- Directions for this task
Please render the lines of the items below, from the line holding "coordinates (431, 256)." through the line holding "coordinates (134, 596).", inclusive, as a JSON list of strings with one string per line and blank lines left out.

- Material provided
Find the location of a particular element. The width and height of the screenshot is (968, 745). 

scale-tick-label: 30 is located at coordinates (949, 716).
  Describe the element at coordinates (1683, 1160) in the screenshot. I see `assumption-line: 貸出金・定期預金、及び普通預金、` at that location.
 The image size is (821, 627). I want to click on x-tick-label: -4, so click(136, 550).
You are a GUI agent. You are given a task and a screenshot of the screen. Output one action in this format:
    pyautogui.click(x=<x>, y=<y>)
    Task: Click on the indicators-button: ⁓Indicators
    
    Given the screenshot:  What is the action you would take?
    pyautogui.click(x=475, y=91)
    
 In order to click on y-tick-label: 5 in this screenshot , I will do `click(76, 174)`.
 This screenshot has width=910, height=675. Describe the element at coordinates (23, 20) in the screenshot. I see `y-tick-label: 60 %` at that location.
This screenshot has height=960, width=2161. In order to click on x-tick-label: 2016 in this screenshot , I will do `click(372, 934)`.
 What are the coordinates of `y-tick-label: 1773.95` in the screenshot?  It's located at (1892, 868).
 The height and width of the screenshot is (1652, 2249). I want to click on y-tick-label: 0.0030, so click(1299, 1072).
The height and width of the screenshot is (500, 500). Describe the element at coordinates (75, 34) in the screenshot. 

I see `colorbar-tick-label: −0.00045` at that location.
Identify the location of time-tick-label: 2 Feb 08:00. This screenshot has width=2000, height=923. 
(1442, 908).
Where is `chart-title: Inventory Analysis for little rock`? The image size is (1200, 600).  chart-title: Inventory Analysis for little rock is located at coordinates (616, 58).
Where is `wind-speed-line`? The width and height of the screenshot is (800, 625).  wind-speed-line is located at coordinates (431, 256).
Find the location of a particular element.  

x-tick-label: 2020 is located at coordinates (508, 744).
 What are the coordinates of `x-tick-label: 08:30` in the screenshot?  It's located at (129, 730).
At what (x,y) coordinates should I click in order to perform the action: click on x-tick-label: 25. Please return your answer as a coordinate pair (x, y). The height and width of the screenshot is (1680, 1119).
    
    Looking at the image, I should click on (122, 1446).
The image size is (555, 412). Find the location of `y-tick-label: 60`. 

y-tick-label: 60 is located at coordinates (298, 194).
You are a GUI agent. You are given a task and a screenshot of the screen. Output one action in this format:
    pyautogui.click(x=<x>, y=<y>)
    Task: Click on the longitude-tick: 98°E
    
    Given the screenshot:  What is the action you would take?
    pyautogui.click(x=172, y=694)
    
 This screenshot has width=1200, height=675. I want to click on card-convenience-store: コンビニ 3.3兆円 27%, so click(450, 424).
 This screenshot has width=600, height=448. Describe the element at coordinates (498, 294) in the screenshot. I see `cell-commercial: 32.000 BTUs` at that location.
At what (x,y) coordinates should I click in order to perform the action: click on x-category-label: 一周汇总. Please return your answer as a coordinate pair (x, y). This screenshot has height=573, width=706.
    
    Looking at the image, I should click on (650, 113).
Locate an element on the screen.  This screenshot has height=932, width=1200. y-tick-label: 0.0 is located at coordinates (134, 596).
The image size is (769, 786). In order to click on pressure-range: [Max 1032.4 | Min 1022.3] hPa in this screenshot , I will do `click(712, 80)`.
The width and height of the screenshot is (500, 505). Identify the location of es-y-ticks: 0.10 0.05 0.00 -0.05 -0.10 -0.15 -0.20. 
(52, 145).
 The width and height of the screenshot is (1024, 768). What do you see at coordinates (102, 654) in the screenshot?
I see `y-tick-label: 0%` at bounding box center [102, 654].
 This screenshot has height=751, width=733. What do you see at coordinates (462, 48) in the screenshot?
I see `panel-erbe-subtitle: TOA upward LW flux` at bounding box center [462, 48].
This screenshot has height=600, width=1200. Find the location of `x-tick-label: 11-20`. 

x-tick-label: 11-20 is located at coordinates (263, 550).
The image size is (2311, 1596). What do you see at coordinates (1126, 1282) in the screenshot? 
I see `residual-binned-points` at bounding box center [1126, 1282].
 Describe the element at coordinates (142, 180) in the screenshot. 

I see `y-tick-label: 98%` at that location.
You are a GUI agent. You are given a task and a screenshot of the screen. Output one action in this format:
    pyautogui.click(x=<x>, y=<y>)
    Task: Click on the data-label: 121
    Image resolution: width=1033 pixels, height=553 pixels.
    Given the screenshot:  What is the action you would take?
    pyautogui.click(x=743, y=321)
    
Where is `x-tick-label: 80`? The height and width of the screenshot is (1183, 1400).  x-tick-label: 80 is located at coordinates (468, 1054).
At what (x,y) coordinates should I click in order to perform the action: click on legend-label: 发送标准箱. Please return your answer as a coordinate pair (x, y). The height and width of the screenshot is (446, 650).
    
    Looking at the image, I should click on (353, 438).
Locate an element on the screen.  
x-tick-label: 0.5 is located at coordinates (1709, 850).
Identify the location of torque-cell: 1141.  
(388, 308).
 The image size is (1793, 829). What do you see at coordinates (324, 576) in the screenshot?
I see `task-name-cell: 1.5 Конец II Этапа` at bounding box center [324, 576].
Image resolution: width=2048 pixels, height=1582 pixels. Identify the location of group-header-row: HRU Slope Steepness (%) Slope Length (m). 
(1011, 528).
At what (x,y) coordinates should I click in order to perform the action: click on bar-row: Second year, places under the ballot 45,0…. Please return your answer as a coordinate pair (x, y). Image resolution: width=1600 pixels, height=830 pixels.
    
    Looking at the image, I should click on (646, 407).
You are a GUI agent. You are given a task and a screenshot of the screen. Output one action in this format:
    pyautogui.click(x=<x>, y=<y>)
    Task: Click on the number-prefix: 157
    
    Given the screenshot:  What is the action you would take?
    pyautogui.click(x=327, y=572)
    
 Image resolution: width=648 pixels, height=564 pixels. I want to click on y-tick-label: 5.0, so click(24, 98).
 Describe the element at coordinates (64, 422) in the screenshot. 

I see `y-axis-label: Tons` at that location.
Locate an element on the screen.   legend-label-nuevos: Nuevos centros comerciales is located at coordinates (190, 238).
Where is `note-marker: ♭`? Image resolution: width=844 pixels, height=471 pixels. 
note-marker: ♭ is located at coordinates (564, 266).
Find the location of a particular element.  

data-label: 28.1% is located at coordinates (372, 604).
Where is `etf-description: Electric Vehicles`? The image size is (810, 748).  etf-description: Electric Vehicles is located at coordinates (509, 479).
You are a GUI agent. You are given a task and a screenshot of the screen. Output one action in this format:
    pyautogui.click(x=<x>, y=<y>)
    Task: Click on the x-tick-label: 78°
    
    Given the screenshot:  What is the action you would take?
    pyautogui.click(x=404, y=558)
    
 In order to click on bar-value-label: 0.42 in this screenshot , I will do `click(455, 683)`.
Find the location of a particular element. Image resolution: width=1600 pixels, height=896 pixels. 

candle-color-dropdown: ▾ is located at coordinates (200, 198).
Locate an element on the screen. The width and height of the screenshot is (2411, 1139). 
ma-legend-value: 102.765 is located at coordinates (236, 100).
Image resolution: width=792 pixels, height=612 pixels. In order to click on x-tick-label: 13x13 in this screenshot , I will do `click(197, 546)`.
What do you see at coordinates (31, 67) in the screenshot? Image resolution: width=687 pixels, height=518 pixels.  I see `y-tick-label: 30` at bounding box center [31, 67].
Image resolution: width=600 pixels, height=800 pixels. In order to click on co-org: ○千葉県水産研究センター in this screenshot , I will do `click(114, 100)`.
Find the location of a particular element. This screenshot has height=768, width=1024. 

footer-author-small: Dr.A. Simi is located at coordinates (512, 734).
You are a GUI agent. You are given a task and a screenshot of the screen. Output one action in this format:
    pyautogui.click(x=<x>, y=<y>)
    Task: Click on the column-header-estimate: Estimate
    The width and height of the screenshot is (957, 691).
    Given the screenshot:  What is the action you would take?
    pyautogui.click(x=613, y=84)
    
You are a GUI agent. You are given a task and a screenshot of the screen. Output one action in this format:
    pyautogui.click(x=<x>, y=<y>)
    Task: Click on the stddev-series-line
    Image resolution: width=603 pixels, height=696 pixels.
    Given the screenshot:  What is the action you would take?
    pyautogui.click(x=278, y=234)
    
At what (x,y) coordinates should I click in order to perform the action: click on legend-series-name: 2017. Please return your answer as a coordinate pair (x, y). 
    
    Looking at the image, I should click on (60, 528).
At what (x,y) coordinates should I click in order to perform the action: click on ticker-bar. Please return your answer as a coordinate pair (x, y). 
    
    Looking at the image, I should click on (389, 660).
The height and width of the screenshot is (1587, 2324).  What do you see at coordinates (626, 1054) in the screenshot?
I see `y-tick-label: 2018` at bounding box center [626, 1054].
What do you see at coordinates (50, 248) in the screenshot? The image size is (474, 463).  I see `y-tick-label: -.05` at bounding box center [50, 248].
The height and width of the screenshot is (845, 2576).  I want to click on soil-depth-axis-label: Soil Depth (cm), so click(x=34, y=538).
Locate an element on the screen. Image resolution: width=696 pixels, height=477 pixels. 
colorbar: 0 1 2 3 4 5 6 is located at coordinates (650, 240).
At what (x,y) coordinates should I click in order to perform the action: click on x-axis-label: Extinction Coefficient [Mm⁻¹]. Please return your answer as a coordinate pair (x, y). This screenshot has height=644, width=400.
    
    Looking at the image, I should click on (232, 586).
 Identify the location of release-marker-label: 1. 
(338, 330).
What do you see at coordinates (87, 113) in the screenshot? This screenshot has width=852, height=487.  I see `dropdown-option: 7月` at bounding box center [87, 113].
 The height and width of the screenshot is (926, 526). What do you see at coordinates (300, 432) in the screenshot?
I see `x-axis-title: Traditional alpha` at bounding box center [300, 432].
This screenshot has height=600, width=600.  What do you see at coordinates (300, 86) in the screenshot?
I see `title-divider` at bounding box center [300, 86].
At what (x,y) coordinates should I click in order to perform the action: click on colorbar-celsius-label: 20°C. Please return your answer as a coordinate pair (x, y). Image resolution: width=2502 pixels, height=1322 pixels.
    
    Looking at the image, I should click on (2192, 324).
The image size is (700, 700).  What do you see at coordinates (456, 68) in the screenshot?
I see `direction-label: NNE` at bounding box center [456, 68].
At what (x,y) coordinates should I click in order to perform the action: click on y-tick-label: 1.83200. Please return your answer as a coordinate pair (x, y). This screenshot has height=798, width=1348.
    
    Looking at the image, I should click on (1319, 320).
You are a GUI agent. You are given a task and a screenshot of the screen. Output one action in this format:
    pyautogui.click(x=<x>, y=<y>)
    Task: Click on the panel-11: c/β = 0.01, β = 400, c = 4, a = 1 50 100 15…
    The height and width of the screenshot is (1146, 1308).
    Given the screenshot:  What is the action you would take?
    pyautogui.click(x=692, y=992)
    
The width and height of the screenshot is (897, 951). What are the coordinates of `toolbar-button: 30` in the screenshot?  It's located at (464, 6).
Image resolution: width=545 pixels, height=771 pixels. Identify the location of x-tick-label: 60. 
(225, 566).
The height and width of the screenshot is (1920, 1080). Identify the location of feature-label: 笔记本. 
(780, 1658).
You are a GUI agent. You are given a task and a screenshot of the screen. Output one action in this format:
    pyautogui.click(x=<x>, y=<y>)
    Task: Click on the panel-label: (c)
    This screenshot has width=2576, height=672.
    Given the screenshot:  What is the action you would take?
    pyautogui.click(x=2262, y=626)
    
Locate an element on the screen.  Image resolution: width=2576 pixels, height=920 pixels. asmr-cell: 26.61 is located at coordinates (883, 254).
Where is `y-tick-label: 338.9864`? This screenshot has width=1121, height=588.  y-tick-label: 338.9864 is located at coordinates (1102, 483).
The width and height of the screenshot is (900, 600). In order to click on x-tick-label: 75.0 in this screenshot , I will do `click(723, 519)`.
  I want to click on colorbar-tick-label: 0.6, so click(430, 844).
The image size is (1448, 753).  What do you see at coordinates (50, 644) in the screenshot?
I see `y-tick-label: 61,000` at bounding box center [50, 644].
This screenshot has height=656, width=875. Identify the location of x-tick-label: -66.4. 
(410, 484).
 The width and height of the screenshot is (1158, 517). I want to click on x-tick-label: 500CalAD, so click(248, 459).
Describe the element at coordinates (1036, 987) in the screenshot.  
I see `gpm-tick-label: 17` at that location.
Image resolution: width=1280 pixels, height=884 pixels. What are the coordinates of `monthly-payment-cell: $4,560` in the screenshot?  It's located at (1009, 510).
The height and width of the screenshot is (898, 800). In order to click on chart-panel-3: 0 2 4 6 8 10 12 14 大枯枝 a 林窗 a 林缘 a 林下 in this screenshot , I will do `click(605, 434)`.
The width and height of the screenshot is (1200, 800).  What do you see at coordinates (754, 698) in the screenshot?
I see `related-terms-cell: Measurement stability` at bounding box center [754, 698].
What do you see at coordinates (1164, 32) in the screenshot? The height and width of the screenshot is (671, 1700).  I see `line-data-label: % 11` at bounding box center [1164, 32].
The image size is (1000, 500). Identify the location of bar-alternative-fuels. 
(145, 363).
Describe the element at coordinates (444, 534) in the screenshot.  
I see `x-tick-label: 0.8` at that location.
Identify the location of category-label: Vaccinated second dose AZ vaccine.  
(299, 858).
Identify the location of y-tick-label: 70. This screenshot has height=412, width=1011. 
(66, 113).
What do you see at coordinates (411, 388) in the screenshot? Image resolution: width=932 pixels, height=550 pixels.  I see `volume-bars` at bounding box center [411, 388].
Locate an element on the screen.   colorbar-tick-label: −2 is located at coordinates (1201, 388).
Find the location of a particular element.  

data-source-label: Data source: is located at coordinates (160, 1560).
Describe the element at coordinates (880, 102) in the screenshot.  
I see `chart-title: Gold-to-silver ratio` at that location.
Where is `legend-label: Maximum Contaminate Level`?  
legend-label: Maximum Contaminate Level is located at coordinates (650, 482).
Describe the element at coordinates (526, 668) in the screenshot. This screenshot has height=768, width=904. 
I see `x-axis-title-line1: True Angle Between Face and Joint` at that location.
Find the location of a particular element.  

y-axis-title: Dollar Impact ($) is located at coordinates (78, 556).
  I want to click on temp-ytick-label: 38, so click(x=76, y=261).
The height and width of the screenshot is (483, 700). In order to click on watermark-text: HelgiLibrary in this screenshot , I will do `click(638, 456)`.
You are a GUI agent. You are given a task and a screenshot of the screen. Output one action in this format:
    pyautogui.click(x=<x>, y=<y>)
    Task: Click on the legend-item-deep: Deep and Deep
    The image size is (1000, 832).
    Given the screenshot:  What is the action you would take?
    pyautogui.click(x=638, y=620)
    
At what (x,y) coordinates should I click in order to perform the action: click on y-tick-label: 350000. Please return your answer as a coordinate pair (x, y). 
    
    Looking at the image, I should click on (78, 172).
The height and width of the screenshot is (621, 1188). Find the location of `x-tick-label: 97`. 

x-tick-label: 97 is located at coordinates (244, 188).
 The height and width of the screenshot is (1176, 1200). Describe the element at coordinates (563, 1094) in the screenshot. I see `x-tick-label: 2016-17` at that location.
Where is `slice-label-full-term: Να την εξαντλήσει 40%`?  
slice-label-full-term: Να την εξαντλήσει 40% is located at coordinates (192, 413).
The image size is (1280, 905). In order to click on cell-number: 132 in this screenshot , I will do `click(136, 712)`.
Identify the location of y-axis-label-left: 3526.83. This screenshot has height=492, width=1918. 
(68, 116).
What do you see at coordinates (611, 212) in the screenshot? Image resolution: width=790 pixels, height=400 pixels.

- Response
[
  "Where is `wind-speed-line`? The width and height of the screenshot is (800, 625).  wind-speed-line is located at coordinates (431, 256).",
  "Find the location of a particular element.  ",
  "x-tick-label: 2020 is located at coordinates (508, 744).",
  " What are the coordinates of `x-tick-label: 08:30` in the screenshot?  It's located at (129, 730).",
  "At what (x,y) coordinates should I click in order to perform the action: click on x-tick-label: 25. Please return your answer as a coordinate pair (x, y). The height and width of the screenshot is (1680, 1119).",
  "    Looking at the image, I should click on (122, 1446).",
  "The image size is (555, 412). Find the location of `y-tick-label: 60`. ",
  "y-tick-label: 60 is located at coordinates (298, 194).",
  "You are a GUI agent. You are given a task and a screenshot of the screen. Output one action in this format:",
  "    pyautogui.click(x=<x>, y=<y>)",
  "    Task: Click on the longitude-tick: 98°E",
  "    Given the screenshot:  What is the action you would take?",
  "    pyautogui.click(x=172, y=694)",
  " This screenshot has width=1200, height=675. I want to click on card-convenience-store: コンビニ 3.3兆円 27%, so click(450, 424).",
  " This screenshot has width=600, height=448. Describe the element at coordinates (498, 294) in the screenshot. I see `cell-commercial: 32.000 BTUs` at that location.",
  "At what (x,y) coordinates should I click in order to perform the action: click on x-category-label: 一周汇总. Please return your answer as a coordinate pair (x, y). This screenshot has height=573, width=706.",
  "    Looking at the image, I should click on (650, 113).",
  "Locate an element on the screen.  This screenshot has height=932, width=1200. y-tick-label: 0.0 is located at coordinates (134, 596)."
]